A surveyor measuring the tallest tree in a park is 100ft from the tree. His angle-measuring device is 5 ft above the ground. The angle of elevation to the top of the tree is 48°. How tall is the tree?
Note that we can form a right triangle here, with base equal to 100 ft and angle between hypotenuse and base equal to 48°.
Let h = height of triangle, which is also equal to total height of statue minus the 5 ft elevation of the device. Thus,
tan 48° = h / 100
h = 100 * tan 48°
h = 111.1 ft
Therefore the height of tree is equal to h + 5 = 116.1 ft.
Hope this helps~ :3
Well, I must say, this surveyor really knows how to have a tree-mendous time! Let's calculate the height of the tree, shall we?
Now, we have a triangle formed by the surveyor, the top of the tree, and the base of the tree. Since we know the distance from the surveyor to the tree is 100ft and the angle of elevation is 48°, we can use some trigonometry to solve this arboreal mystery.
First, we need to find the distance from the surveyor's eye level to the top of the tree. This can be calculated using the tangent function: tangent(48°) = height of the tree / distance to the tree.
Using this formula, we get: tangent(48°) = height of the tree / 100ft.
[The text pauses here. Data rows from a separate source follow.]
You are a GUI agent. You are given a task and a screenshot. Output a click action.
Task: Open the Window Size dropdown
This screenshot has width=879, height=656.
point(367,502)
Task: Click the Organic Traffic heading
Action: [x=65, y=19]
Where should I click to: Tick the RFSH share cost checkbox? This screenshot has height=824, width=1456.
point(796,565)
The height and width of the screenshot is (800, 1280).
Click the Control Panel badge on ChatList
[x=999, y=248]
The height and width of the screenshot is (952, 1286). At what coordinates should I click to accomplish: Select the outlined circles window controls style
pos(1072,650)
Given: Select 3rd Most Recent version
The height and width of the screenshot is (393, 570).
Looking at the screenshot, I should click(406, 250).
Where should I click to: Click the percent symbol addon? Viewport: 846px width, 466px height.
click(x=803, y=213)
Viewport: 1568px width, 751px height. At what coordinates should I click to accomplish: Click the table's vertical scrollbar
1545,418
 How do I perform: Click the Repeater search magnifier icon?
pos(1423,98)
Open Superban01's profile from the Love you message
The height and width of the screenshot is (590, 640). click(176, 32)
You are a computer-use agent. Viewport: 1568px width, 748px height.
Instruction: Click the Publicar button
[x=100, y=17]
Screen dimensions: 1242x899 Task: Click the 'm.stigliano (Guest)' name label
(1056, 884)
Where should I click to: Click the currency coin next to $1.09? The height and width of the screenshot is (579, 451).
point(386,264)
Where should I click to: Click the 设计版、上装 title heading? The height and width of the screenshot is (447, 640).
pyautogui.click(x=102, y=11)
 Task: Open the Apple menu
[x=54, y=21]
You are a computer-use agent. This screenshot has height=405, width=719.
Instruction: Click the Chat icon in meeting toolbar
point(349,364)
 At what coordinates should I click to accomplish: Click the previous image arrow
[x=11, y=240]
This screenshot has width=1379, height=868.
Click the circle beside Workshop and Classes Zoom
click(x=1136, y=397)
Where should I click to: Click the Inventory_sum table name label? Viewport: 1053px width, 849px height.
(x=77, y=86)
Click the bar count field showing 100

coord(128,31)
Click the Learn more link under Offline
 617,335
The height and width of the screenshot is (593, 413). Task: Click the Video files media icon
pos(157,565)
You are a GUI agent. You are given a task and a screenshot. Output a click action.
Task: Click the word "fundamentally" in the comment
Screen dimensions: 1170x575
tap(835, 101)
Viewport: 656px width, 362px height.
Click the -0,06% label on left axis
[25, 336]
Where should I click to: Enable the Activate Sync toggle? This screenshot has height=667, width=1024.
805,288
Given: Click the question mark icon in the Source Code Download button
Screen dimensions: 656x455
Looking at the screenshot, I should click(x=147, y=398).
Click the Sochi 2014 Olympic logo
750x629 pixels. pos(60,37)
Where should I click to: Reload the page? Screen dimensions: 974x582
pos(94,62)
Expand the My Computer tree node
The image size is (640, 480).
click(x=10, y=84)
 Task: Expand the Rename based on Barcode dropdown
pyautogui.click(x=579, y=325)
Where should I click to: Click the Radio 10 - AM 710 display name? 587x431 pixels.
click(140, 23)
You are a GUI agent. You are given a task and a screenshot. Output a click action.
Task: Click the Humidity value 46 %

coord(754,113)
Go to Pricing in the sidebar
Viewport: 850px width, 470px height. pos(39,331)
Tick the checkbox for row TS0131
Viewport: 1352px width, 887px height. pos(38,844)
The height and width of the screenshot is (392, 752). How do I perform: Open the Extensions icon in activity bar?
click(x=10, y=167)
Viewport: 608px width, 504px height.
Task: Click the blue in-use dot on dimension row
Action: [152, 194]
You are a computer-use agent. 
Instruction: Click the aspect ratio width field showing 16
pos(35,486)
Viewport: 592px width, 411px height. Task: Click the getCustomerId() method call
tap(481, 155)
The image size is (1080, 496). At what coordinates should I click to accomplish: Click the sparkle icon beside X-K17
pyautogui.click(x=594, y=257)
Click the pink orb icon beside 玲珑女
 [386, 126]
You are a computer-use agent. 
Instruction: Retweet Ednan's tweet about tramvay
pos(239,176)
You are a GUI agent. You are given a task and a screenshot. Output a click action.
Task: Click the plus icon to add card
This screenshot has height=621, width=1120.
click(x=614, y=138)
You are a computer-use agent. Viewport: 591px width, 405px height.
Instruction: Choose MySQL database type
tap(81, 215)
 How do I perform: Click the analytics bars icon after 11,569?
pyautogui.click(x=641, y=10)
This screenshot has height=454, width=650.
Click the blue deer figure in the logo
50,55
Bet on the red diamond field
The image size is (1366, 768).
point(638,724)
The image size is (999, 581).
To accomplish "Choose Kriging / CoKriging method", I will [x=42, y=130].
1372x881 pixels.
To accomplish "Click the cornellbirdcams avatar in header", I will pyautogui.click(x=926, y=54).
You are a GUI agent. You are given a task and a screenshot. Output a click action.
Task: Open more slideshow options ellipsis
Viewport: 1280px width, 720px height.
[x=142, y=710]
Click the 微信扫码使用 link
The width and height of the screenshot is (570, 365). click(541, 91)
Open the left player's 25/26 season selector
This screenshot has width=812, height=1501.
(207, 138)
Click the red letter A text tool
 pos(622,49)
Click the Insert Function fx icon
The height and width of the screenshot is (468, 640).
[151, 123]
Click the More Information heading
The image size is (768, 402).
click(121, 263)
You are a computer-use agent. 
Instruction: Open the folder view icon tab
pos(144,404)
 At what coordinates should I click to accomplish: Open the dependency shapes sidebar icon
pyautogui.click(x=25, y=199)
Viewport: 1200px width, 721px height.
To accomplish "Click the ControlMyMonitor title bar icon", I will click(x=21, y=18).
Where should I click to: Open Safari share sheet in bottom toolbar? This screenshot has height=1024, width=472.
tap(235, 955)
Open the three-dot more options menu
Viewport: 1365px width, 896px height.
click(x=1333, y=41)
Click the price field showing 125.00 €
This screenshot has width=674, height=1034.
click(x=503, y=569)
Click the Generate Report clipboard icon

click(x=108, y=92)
Now, let's drop the punchline. After plugging in the values and solving for the height of the tree, we get approximately 105.99ft. So, according to my calculations, this tree is reaching for the skies at about 106 feet!
Remember, when it comes to measuring trees, always be prepared to branch out with some trigonometry!
To solve this problem, we can use the tangent function, which relates the angle of elevation to the height and the distance.
Step 1: Identify the known values:
- Distance from the tree to the surveyor: 100 ft.
- Height of the angle-measuring device: 5 ft.
- Angle of elevation: 48°.
Step 2: Draw a diagram:
Draw a right triangle with the following labels:
- The horizontal leg: represents the distance from the tree to the surveyor (100 ft).
- The vertical leg: represents the height of the tree (h).
- The hypotenuse: represents the distance from the angle-measuring device to the top of the tree (h + 5 ft).
Step 3: Apply the tangent function:
The tangent of the angle of elevation is equal to the opposite side (height of the tree) divided by the adjacent side (distance from the surveyor to the tree).
tangent(48°) = h / 100 ft
Step 4: Solve for h:
To isolate h, we can rearrange the equation:
h = tangent(48°) * 100 ft
Step 5: Calculate the height of the tree:
Using a calculator or the tangent table, find the tangent of 48°:
tangent(48°) ≈ 1.1106
Now substitute this value into the equation:
h ≈ 1.1106 * 100 ft
h ≈ 111.06 ft
Therefore, the height of the tree is approximately 111.06 feet.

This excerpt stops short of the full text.